Given records Block Start
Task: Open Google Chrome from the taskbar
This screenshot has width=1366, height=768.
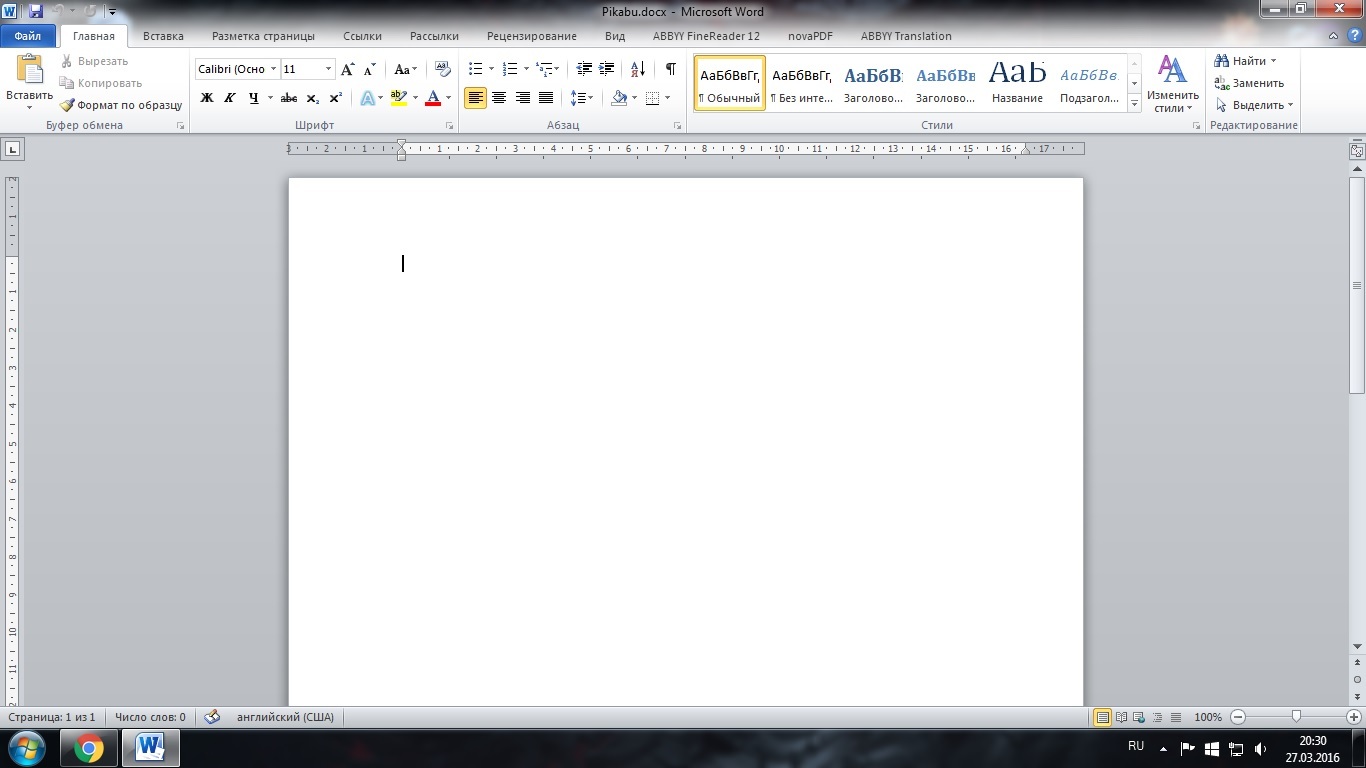Action: pyautogui.click(x=88, y=747)
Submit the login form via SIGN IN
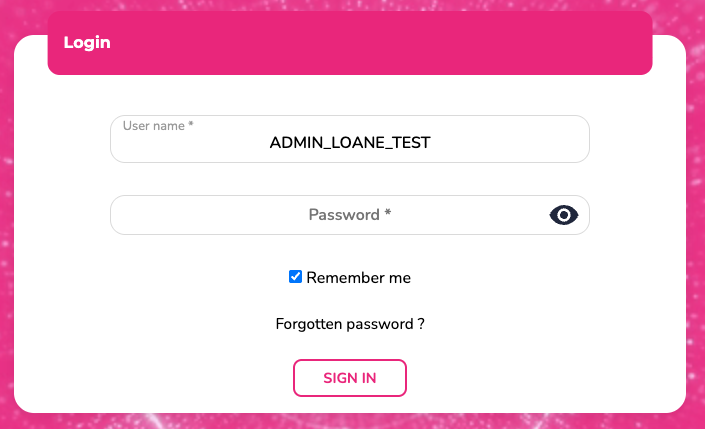This screenshot has width=705, height=429. coord(349,378)
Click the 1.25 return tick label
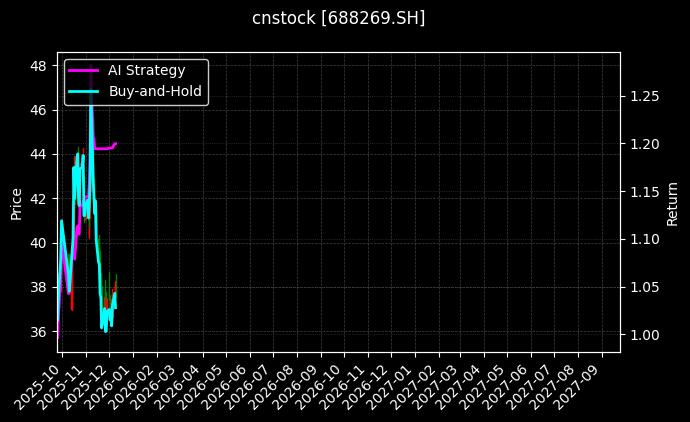 (x=644, y=97)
Given records Block End
Your goal
Omit all images when repeating the data above exactly.

Response to the task
Task: Open Google Chrome from the taskbar
This screenshot has width=1366, height=768.
Action: pyautogui.click(x=88, y=747)
Submit the login form via SIGN IN
This screenshot has width=705, height=429. coord(349,378)
Click the 1.25 return tick label
 (x=644, y=97)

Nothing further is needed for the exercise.